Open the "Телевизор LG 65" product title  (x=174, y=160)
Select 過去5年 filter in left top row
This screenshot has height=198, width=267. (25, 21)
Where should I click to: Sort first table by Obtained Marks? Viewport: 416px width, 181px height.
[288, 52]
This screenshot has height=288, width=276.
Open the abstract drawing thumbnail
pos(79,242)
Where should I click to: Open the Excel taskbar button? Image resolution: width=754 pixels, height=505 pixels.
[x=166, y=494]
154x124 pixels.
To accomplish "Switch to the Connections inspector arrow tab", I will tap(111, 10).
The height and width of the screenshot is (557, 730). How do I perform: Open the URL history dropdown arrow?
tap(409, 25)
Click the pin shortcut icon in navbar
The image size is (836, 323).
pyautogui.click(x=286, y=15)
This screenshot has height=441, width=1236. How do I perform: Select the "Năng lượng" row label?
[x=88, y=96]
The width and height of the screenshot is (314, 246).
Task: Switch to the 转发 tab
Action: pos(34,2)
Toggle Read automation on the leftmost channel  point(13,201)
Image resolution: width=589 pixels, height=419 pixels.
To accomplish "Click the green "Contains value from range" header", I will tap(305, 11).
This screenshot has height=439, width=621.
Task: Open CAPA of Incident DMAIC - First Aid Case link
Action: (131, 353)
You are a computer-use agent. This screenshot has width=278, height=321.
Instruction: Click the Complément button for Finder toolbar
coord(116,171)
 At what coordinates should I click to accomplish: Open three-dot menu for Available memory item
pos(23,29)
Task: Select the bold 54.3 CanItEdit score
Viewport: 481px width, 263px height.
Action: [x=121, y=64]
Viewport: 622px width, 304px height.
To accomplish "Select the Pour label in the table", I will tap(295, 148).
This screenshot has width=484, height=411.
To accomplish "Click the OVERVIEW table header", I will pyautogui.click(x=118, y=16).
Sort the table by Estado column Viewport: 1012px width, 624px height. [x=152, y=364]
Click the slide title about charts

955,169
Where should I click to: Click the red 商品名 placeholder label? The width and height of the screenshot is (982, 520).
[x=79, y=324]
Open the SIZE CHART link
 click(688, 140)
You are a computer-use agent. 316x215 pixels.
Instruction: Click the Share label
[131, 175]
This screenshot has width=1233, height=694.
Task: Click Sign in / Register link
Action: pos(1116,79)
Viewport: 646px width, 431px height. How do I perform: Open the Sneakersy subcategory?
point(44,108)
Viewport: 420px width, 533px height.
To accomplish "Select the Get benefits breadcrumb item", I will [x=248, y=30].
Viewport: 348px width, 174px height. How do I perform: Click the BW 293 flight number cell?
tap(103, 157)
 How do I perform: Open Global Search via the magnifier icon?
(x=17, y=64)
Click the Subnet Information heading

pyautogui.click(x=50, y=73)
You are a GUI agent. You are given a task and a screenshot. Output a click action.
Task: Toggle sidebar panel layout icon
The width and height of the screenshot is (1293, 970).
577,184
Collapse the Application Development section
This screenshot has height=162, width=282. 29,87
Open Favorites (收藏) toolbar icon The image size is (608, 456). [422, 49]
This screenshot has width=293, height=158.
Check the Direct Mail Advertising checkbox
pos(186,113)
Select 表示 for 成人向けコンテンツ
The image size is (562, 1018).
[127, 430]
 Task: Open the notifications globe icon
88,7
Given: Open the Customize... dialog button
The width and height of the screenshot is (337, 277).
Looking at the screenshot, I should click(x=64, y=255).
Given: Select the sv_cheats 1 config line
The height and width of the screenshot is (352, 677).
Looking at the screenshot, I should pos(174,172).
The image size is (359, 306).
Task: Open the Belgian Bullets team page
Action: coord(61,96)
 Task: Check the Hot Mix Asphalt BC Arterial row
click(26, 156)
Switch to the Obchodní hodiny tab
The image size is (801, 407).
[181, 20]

+++

Nothing but the lines from the one with "Given: Open the Customize... dialog button" through the last line of the entries should be repeated, and those exactly.

**Final answer:**
Given: Open the Customize... dialog button
The width and height of the screenshot is (337, 277).
Looking at the screenshot, I should click(x=64, y=255).
Given: Select the sv_cheats 1 config line
The height and width of the screenshot is (352, 677).
Looking at the screenshot, I should pos(174,172).
The image size is (359, 306).
Task: Open the Belgian Bullets team page
Action: coord(61,96)
 Task: Check the Hot Mix Asphalt BC Arterial row
click(26, 156)
Switch to the Obchodní hodiny tab
The image size is (801, 407).
[181, 20]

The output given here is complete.